Deze staat en liquidatie zijn gemaakt op 03-10-1654 ten overstaan van Cornelis van Schellingerhout schout en Claes Claesz Vranck en Gijsbert Dircxsz weesmeesters van Oudshoorn en Gnephoek.

Fol. 188, aktenr. 83, d.d. 12-12-1654
Op vrijdagavond 15 maart 1652 rond 8 uur, compareerden voor mij, Gillis Americx openbaar notaris door het Hof van Holland geadmitteerd, residerende te Aarlanderveen, in het bijzijn van van onderstaande getuigen, Jan Jansz Vermij en Neeltgen Reijers echtlieden, wonende in de heerlijkheid van Oudshoorn, mij notaris en één van de getuigen bekend gemaakt, hij testateur gezond van lichaam, zij testatrice ziek bij het vuur zittend, allebei hun verstand en geheugen in orde. Zij zijn zich bewust van de broosheid van het leven, zeker te zijn van de dood, maar niet wanneer de dood komt.

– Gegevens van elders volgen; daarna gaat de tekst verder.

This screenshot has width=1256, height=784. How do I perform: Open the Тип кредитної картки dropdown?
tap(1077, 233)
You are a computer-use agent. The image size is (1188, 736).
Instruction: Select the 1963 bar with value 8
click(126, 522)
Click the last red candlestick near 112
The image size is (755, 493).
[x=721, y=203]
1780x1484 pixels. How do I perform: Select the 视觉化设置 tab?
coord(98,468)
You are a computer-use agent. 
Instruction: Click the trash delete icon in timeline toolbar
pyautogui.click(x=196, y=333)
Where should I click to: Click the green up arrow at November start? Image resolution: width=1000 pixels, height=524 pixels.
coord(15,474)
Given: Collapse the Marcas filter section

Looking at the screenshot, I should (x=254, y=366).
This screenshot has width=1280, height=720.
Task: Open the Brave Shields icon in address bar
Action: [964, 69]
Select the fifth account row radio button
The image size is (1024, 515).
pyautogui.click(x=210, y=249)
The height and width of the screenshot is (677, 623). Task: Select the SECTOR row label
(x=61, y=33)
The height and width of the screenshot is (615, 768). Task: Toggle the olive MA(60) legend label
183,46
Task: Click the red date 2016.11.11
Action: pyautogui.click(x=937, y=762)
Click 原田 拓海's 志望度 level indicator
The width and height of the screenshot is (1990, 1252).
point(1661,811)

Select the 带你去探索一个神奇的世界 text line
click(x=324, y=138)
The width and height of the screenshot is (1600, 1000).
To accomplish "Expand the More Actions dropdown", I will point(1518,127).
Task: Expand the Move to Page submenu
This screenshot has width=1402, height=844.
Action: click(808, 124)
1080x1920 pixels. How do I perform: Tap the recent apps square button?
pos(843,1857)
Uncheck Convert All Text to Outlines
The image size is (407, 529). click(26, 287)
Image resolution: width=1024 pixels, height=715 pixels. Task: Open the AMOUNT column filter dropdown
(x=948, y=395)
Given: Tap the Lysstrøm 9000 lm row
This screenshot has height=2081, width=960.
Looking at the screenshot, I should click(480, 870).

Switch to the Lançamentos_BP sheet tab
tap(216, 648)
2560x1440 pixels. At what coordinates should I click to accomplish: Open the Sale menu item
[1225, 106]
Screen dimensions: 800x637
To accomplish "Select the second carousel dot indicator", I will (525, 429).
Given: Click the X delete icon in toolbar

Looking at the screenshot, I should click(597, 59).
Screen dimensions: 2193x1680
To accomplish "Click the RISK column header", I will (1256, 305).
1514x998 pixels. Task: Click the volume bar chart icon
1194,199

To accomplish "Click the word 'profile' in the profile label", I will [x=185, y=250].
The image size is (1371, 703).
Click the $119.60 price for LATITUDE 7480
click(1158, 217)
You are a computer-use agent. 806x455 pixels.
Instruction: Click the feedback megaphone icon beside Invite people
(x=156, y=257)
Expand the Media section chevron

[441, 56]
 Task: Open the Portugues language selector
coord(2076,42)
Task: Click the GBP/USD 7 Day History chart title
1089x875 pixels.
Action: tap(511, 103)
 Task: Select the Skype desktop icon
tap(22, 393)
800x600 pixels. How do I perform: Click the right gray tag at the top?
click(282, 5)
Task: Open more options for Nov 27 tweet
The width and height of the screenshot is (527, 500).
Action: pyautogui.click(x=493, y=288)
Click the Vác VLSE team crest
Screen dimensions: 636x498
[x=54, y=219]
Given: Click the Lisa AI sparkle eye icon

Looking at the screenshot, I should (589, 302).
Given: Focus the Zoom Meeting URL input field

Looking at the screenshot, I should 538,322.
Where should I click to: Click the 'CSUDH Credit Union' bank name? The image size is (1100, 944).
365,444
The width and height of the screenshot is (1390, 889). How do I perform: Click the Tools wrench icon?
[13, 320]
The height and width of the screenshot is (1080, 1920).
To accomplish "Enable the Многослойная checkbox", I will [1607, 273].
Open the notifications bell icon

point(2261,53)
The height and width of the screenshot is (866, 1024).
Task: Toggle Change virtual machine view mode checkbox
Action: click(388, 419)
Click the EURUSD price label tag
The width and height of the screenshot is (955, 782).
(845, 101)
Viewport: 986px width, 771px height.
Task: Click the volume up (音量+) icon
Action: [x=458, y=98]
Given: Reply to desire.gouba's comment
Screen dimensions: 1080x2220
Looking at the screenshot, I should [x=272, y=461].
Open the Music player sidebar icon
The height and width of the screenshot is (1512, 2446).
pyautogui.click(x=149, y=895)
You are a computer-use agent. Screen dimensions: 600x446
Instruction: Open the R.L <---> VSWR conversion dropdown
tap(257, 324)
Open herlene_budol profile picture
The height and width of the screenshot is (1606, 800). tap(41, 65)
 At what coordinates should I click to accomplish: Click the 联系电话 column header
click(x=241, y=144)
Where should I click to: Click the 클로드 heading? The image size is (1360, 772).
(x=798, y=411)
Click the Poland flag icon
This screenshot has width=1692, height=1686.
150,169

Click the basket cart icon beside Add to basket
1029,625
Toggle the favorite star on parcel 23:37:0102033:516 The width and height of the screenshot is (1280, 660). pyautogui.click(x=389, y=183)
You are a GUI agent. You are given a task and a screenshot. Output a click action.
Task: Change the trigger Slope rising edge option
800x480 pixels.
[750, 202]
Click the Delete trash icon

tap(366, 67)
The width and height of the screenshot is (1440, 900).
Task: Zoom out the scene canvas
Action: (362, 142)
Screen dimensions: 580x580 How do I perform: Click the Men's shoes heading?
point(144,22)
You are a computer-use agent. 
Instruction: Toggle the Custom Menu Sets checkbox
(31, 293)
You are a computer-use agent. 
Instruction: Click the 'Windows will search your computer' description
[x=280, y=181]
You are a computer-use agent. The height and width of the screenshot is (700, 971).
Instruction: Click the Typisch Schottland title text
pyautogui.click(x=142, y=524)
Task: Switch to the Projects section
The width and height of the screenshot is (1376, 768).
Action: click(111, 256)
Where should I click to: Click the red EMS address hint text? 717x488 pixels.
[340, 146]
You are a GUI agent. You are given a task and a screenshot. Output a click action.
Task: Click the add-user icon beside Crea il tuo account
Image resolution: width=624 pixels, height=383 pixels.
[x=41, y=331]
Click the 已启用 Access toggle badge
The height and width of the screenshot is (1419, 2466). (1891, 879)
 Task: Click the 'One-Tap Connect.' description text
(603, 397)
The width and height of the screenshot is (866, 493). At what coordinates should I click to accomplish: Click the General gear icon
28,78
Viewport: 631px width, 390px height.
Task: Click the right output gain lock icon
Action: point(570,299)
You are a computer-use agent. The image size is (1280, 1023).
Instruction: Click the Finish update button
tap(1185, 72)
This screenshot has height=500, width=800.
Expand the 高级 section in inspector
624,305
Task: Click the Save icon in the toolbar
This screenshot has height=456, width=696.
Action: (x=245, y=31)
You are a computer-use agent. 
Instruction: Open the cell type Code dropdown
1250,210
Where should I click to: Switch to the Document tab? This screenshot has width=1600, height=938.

De eerststervende institueert de langslevende in het vruchtgebruik en lijftoch van alle goederen die de eerststervende achterlaat. De langstlevende moet hun kinderen onderhouden. Bij een eventueel hertrouwen moet de boedel gescheiden worden. De goederen van de kinderen zullen worden beheerd door de langstlevende en twee bekwame en naaste bloedvoogden van de eerststervende, zonder dat de schout en weesmeesters zich mogen bemoeien met de goederen. Zo verklaren de testateuren dat dit hun testament en uiterste wil is. Gepasseerd in het huis in de woonplaats van de testateuren in het bijzijn van de getuigen Dirck Willemsz en Dirck Jansz de Groot. 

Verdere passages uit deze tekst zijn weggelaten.